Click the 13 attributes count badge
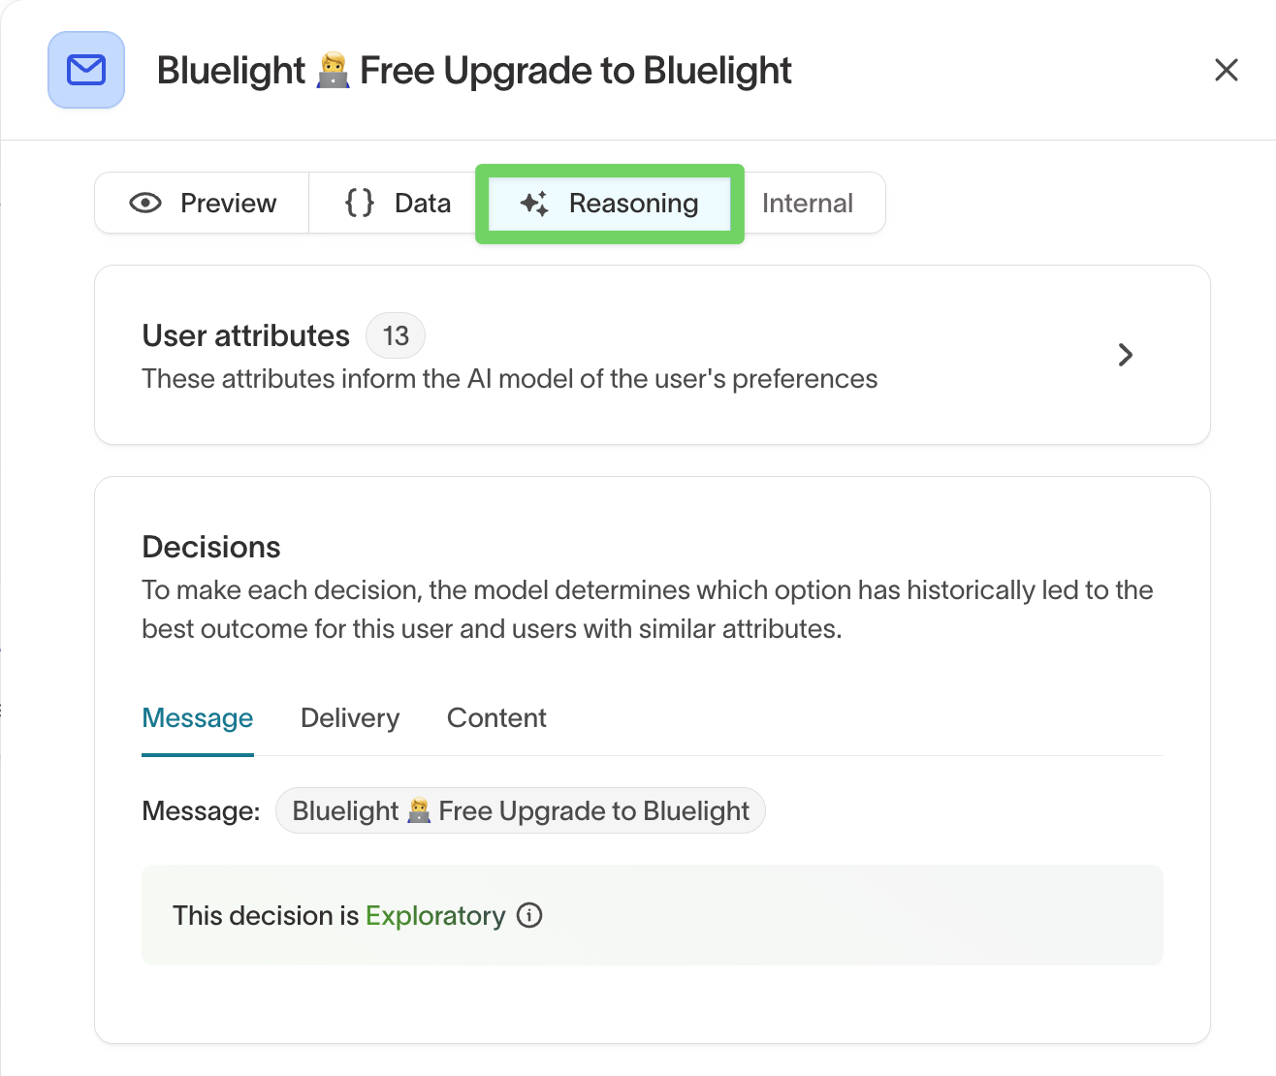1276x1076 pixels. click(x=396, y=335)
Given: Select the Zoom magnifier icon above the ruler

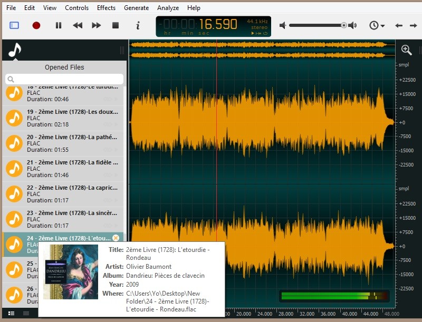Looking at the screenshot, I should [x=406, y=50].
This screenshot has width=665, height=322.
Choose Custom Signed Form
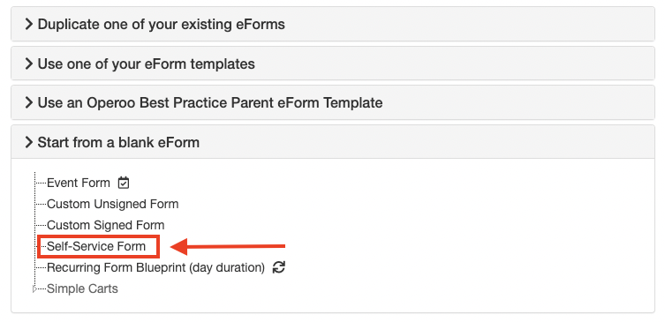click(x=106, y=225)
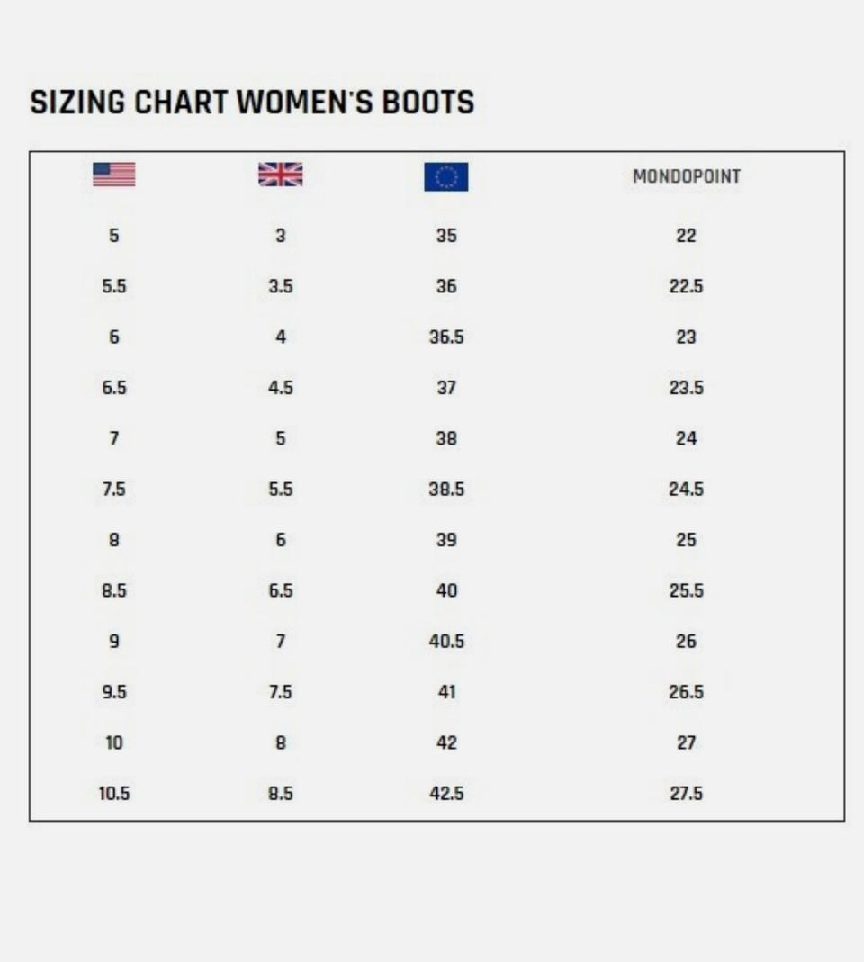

____

What you need to do ::
Can you rewrite all the records with "magnifier" swapped for "magnifying glass", change nothing else, and leave out the pictures?

Final result ::
Click the 13 attributes count badge
1276x1076 pixels. click(x=396, y=335)
Given: Select the Zoom magnifying glass icon above the ruler

Looking at the screenshot, I should [x=406, y=50].
This screenshot has width=665, height=322.
Choose Custom Signed Form
click(x=106, y=225)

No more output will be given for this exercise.